April 22, 2011, 11:02 am
Tal Barzilai from Pleasantville, NY says:
Some need to keep in mind that the reason why other big box stores aren't opposed so much is because they either give benefits to their employees and meet union demands. The problem with Walmart is that they hardly do that. Also, just because they are cheaper doesn't make them better. Many of their products are not even made in the US, they are made in China by workers who got whipped constantly when making them. If anyone is complaining about other businesses hiring illegal aliens, Walmart does this constanly, and does everything to cover that up. They will even make you work extra without any additional pay. I feel bad for all of those who believe Walmart is good when it's really not. Please watch the documentary, Walmart: The High Cost of Low Prices, if not already, because it states what is really going on there.
April 23, 2011, 11:10 pm
Al M from Bay Ridge says:
Home Depot, Target, Best Buy, Bed Bath & Beyond, aren't these BIG BOX STORES? You allowed them in, but not Walmart? Where is the logic? Are the existing Box Stores they afraid of the competition?
April 25, 2011, 6:14 am
Ms. Lorraine from Chicago Heights says:
Wal-Mart Crushes The Hearts of At-Risk Youth!
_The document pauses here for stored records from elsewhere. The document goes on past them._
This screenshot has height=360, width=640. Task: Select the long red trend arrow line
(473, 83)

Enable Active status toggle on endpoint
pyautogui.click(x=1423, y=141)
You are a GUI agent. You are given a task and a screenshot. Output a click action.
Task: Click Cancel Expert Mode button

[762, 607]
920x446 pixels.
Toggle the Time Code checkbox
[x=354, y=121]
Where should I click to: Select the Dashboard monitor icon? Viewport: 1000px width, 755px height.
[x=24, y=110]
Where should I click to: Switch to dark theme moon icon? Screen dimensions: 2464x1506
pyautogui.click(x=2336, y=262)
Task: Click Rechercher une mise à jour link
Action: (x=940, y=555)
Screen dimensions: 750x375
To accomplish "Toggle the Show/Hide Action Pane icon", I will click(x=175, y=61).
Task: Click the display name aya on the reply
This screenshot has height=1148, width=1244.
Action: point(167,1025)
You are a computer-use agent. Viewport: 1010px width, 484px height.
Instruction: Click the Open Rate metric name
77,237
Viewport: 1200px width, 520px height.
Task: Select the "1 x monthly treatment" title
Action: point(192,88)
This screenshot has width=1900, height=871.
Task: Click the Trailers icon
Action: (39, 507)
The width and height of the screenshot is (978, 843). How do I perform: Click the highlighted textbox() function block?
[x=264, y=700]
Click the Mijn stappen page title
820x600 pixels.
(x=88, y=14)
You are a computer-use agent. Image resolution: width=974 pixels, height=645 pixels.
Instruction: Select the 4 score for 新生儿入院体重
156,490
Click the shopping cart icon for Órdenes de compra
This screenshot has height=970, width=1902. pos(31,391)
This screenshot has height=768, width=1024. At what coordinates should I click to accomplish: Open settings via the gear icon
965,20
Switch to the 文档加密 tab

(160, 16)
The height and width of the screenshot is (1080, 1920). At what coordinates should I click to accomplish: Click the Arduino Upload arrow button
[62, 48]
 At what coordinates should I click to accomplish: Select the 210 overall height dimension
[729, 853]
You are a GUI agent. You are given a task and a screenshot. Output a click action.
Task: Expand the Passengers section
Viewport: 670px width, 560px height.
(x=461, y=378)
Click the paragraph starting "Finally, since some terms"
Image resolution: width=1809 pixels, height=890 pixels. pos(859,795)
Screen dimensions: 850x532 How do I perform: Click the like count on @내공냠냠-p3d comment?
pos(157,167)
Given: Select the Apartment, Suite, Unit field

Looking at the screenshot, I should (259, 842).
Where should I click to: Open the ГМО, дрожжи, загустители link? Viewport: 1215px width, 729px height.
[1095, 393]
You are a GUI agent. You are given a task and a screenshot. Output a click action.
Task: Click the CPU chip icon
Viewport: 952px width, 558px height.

Our youth wanted to help Wal-Mart increase their sales by 25% and help Wal-Mart’s unemployed customers by demonstrating how their craft inventions, and other unemployed Wal-Mart customer’s inventions, can increase Wal-Mart sales by presenting a proposal for a proposed Wal-Mart’s Do It Yourself Craft Center for the Holiday Season and beyond. The youth invented and made 26 personalized handcrafted novelty ornaments dolls with initials of each Board of Director and Merchandising Executives using products sold at Wal-Mart’s stores. After spending $200.00 dollars for the proposal presentation, the youth received a letter dated November 14, 2011 stating the Board of Directors cannot receive gifts. Our youth did not know that the Board of Directors of Wal-Mart cannot accept gifts because its policy is not stated on Wal-Mart’s Contact Page.

According to the letter from Wal-Mart’s Legal Department, the youth’s invention novelty ornaments will be “used in a fundraiser to benefit local charities or needy families.” Wal-Mart’s Legal Department intercepts and makes all the decisions regarding mail inquiries.

Our youth organization is not funded nor do we receive financial support. All of our programs are free and benefit at-risk and high-risk youth. Wal-Mart took the youth’s heartfelt craft inventions and sold them to help others, but Wal-Mart did not acknowledge or help the youth who sent the personalized craft inventions. In addition, Wal-marts Board of Directors and Merchandising Executives never received the letters.